Alla luce di ciò, si può legittimamente non concordare con un principio che pone seri problemi in tema di responsabilità dei vertici aziendali anche per le conseguenze di condotte dei dipendenti più lontani. Non si discute di questo, ma è da ipocriti che i commentatori, garantisti e giustizialisti, gridino allo scandalo o esultino, oggi, per una decisione che è esattamente la diretta conseguenza di quella che gli uni avevano esaltato e gli altri esecrato, a campi invertiti, un anno e mezzo fa.

Il problema vero, al di là del singolo caso, sono le ragioni di questo capovolgimento dei commenti e delle posizioni della stampa.

Sicuramente il profilo più importante, non ci si può stancare di ripeterlo, è l’ignoranza dei fondamentali tecnici da parte dei commentatori incapaci di distinguere, tranne poche eccezioni, un processo reale da una puntata di un serial modello “Lolita Lobosco”.

Il problema sarebbe dei giornali ma i guasti provocati da un tale atteggiamento sono pubblici. Non si tratta di una casualità, va detto, ma del simmetrico contraltare al medesimo atteggiamento sub-culturale che ha originato il populismo politico: l’indifferenza verso la conoscenza profonda dei problemi.

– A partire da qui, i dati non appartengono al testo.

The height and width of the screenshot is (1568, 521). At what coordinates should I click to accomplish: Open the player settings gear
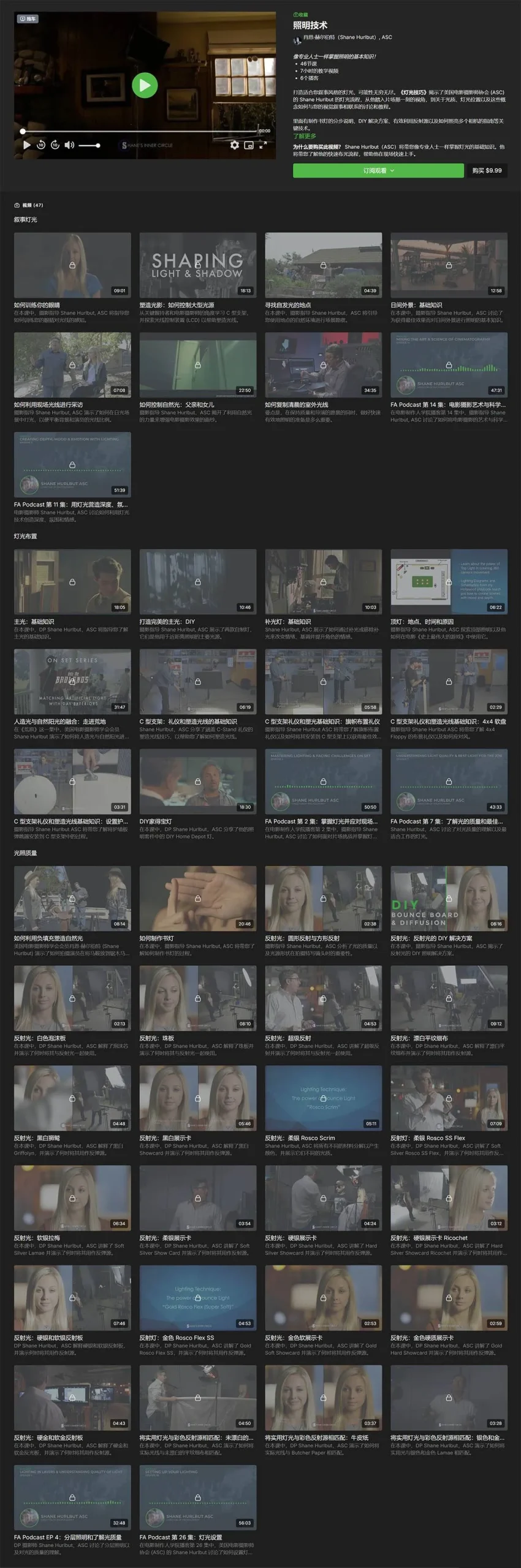click(234, 145)
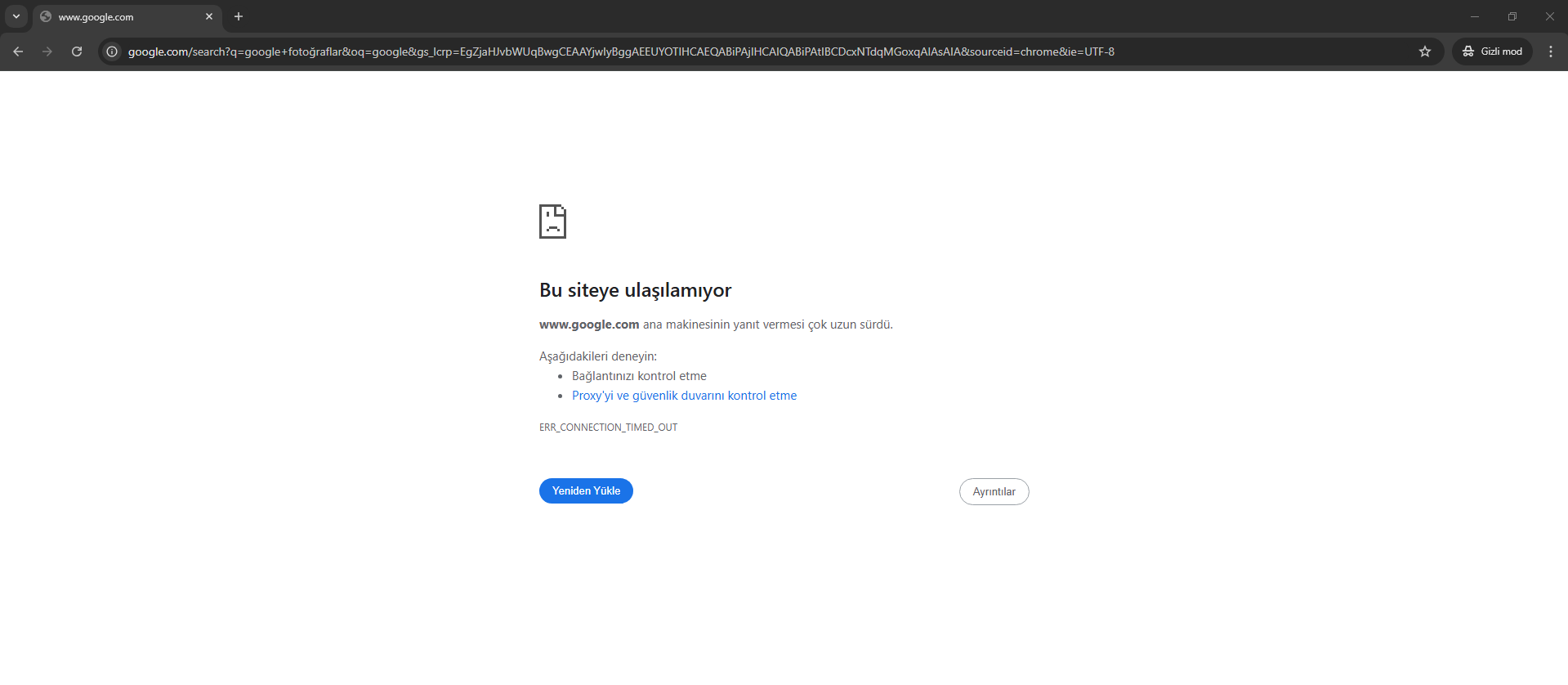Open the tab search dropdown chevron
1568x685 pixels.
[x=16, y=16]
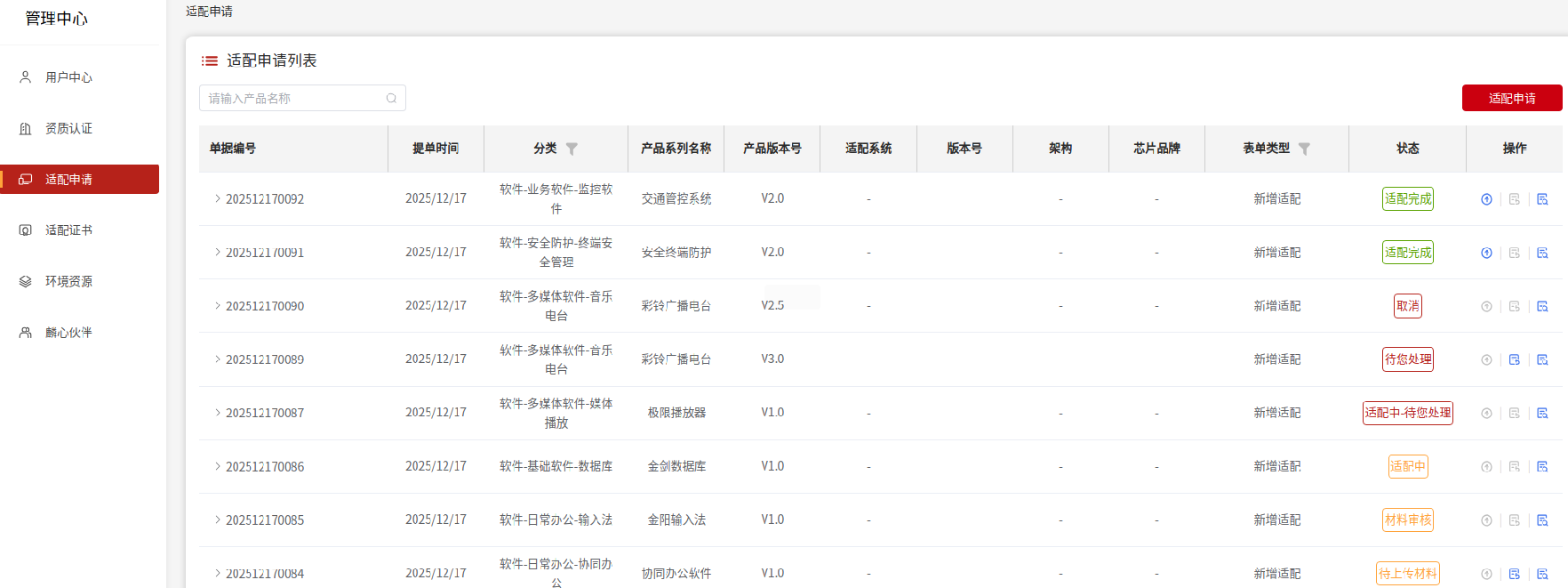Open 资质认证 from the sidebar
1568x588 pixels.
click(68, 128)
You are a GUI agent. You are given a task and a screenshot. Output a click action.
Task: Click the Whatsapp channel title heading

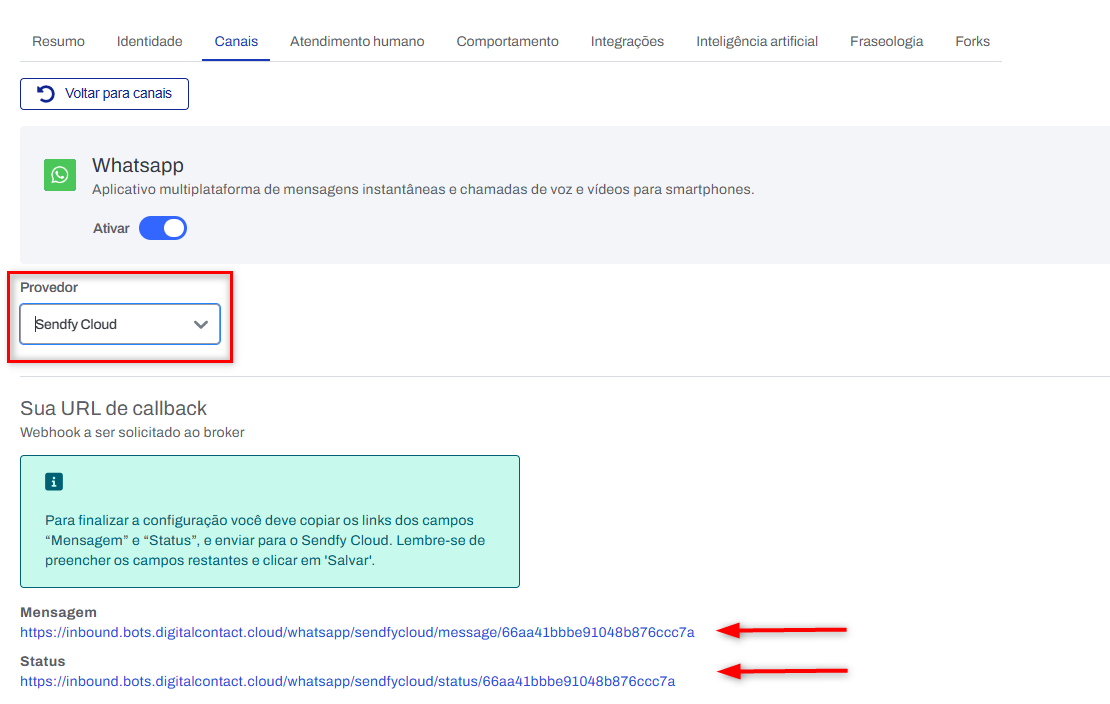pos(138,165)
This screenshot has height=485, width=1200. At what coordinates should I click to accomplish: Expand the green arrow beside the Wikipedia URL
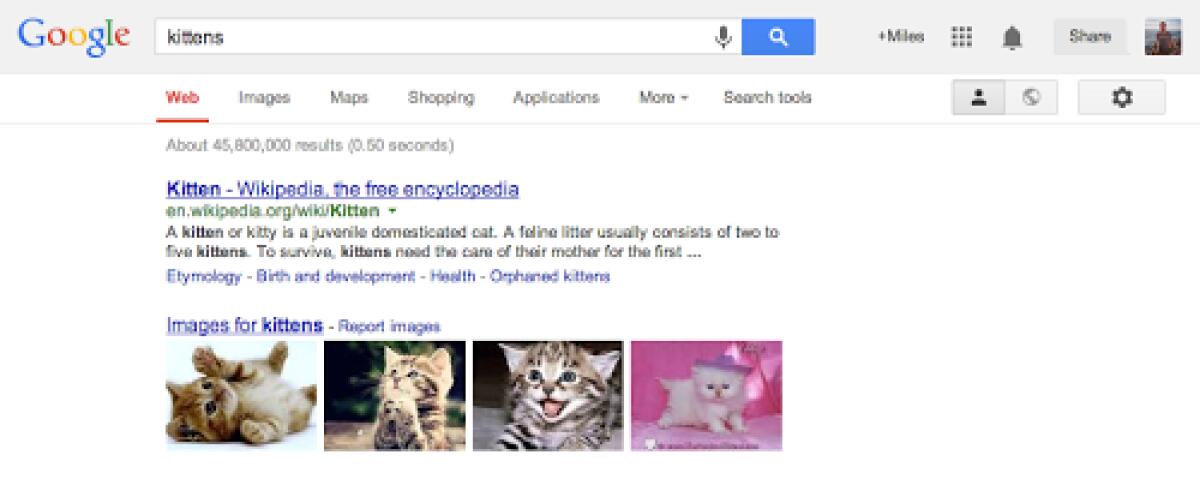(392, 211)
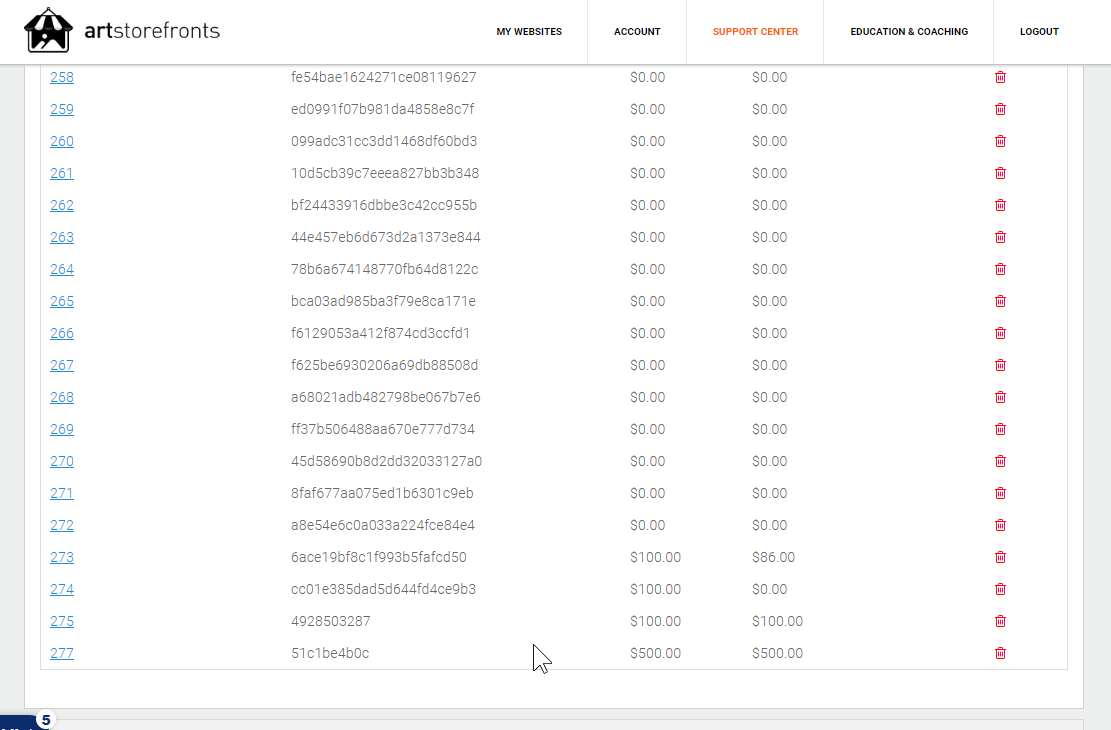Click the Logout link

pos(1039,32)
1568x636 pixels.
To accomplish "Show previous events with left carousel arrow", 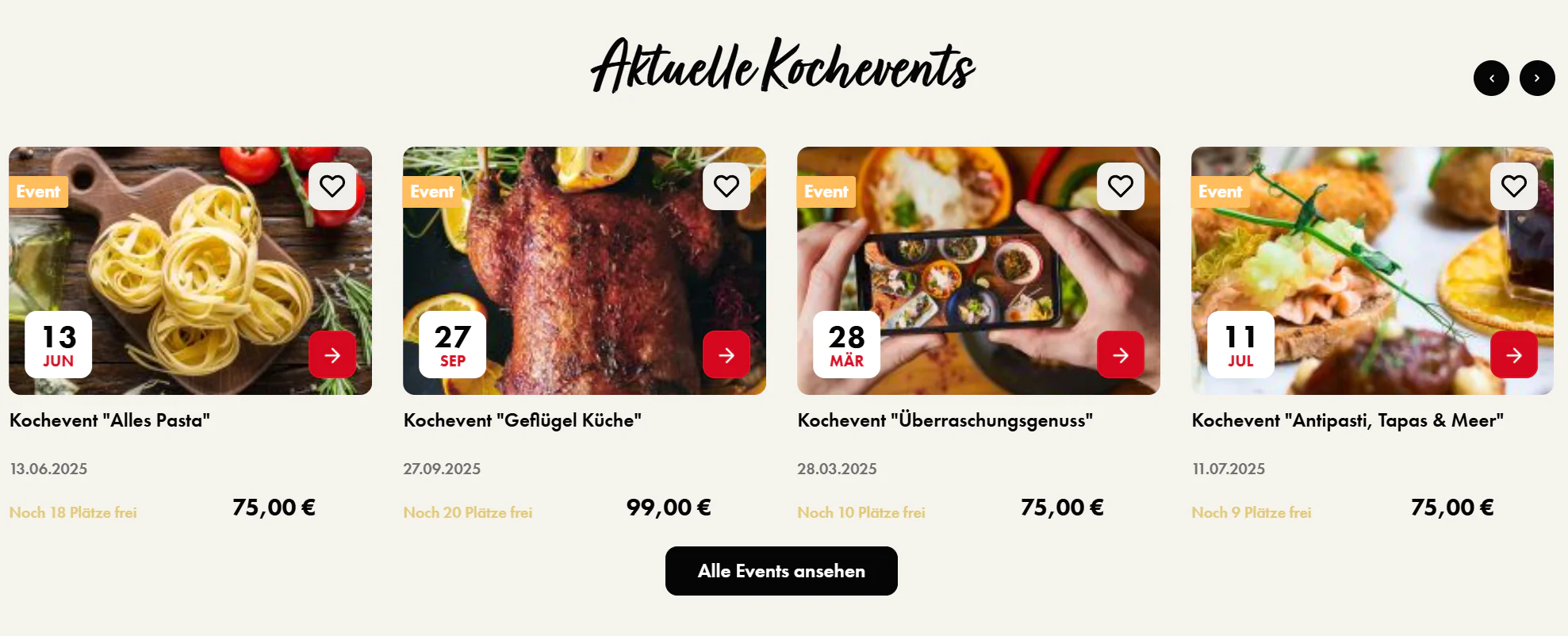I will 1491,79.
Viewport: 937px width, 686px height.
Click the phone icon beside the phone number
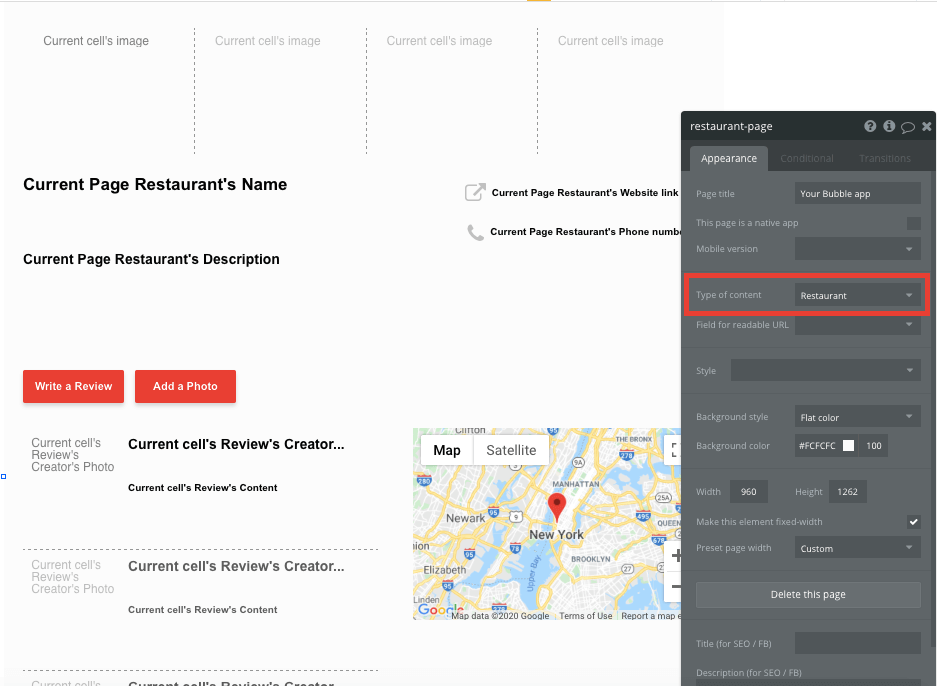point(475,231)
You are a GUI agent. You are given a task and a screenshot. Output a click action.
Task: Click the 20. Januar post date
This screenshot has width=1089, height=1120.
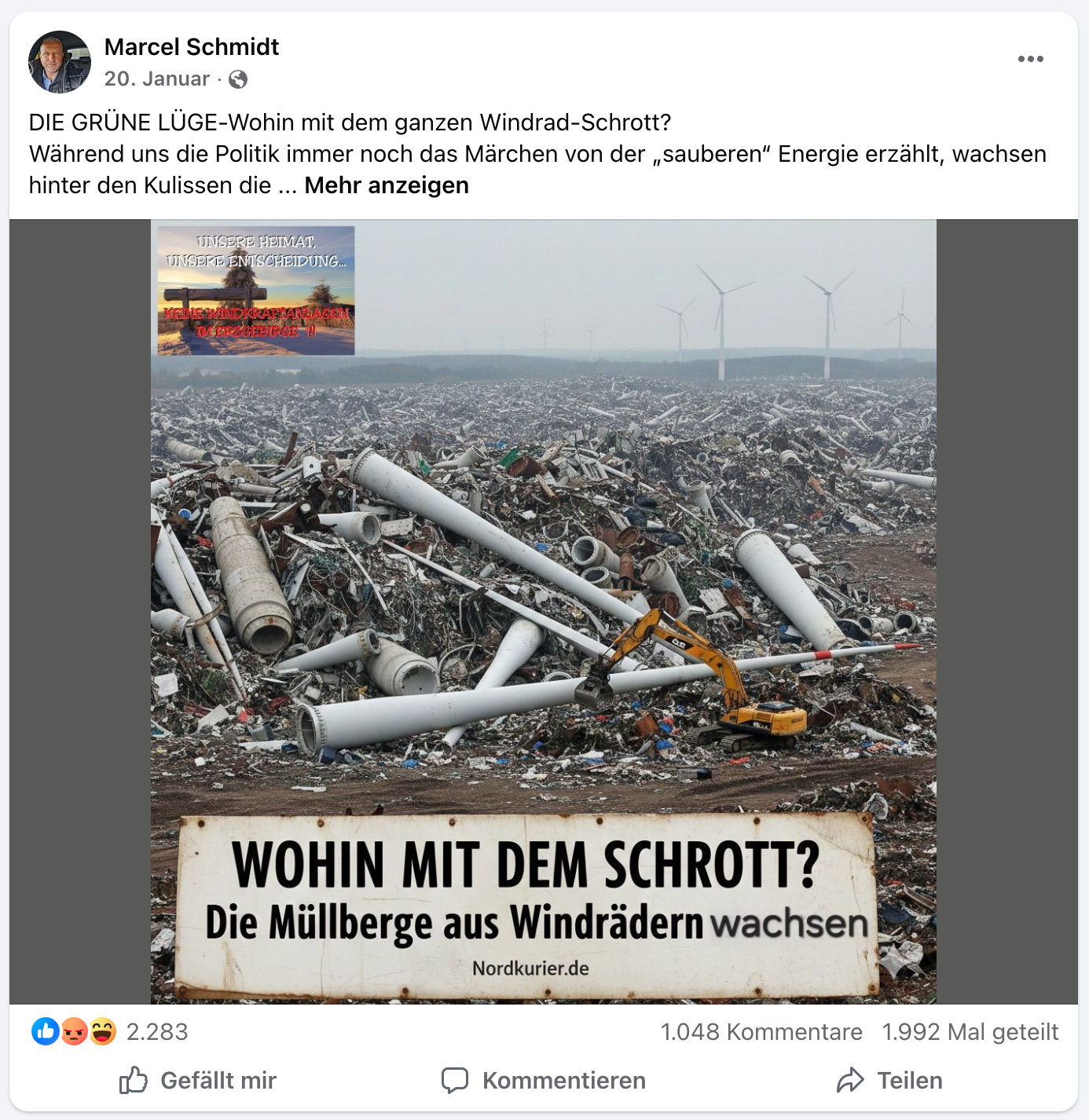point(157,79)
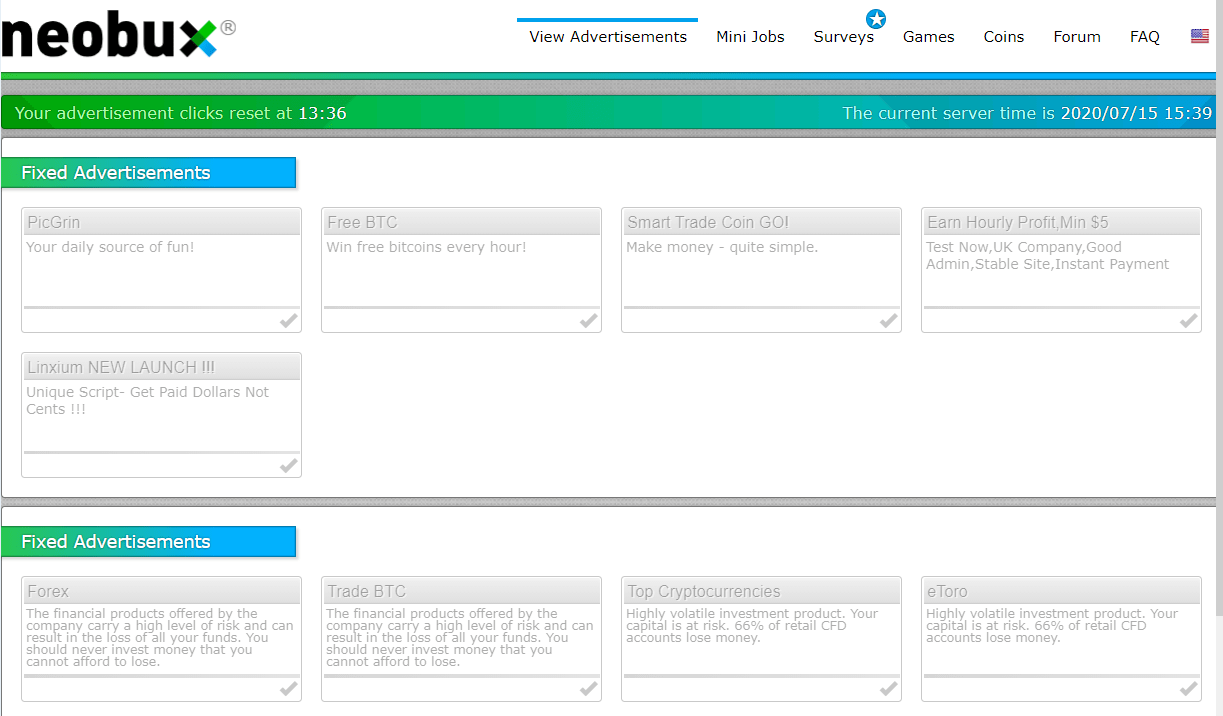Click the star badge above Surveys
The image size is (1223, 716).
click(x=876, y=18)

Si origina così per pigrizia e calcolo una sorta di ondata che potremmo definire giustizial-garantista di stampo populista del tutto indifferente alla realtà dei processi e dei problemi giuridici e che si nutre solo di pregiudizio per cui una condanna o una assoluzione sono comunque errori che dimostrano unicamente i rispettivi assunti di partenza: il mondo è pieno di ladri a piede libero o di vittime di errori giudiziari.

Alla base c’è il rischio della delegittimazione delle istituzioni democratiche: i palazzi di giustizia come quelli del potere politico. Un’equazione pericolosa e, come per il populismo politico, parafrasando Draghi, l’unico rimedio è la spiegazione della realtà e la soluzione reale dei problemi da chi ha la competenza per farlo.